The Russia invasion of Ukraine is the first crypto war. The digital asset front follows only the actual fighting in importance.
Crypto has been a major focus throughout events, including the Ukraine government’s requests for bitcoin and ether, the Ukraine DAO, both sides’ use of stablecoins as financial refuge, and European and U.S. bureaucrats’ angst over the use of cryptocurrency to bypass sanctions.
Paul H. Jossey is an adjunct fellow at the Competitive Enterprise Institute and founder of the crowdfundinglawyers.com.
However the conflict ends, crypto will play a central role in world affairs. Moreover, the individual autonomy it brings could mean a more peaceful world, provided governments and global standard-setting bodies don’t kill this promise through overreaching regulation or forced public alternatives.

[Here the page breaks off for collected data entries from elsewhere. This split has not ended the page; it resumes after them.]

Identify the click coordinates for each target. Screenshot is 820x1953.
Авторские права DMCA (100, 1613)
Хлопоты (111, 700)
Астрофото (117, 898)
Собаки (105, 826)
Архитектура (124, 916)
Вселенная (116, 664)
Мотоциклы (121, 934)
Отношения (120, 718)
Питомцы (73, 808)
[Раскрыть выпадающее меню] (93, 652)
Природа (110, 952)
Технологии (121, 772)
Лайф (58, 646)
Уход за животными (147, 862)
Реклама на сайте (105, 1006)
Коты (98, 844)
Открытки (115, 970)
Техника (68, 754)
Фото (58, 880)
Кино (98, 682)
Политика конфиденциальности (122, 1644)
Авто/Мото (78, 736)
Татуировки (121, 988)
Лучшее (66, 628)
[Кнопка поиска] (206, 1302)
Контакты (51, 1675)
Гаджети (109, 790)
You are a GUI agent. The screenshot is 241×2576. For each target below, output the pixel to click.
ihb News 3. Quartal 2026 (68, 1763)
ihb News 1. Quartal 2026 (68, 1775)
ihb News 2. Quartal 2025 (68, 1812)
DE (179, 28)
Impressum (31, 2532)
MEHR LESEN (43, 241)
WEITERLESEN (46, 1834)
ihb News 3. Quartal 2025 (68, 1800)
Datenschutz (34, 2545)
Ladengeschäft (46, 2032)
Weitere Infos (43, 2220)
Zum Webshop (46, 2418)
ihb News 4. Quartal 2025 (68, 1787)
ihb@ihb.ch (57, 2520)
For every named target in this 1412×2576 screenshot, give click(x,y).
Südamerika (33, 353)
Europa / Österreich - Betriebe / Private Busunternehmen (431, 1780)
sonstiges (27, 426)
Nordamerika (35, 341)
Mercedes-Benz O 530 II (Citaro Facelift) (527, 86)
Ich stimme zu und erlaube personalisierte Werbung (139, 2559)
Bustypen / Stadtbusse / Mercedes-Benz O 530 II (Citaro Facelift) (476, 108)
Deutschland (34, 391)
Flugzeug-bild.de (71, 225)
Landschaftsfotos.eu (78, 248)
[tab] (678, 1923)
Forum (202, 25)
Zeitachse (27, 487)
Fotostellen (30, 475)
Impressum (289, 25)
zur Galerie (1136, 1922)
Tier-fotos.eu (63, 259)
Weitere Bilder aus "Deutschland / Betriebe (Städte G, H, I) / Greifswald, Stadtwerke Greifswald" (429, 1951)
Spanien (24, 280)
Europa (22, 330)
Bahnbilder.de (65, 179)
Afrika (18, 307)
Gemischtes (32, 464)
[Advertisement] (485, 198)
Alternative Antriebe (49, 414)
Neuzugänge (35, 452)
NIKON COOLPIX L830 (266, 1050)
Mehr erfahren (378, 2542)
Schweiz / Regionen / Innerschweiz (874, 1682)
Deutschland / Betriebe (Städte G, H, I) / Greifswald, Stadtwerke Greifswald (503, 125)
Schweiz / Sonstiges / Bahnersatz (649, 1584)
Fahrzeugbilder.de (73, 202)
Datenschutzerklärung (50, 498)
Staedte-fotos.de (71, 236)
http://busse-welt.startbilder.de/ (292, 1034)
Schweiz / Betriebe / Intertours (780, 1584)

Crypto could give citizens of aggressor countries an informal “citizens veto’ on war. If people flock to stablecoins amid host-country aggression or international sanctions, their actions could crush a nation’s ability to wage war. This veto is now happening as Russians ditch the ruble for stablecoins, and it may thwart Russia’s ability to finance hostile operations.
Preempting conflicts
The Russia invasion could augur a return to the more limited conflicts of the pre-World War I (WWI), gold standard era. As Columbia Professor Saifedean Ammous explains in The Bitcoin Standard, before WWI (also known as the Great War), gold standard countries were limited by popular sentiment (and their own treasuries) to wage war.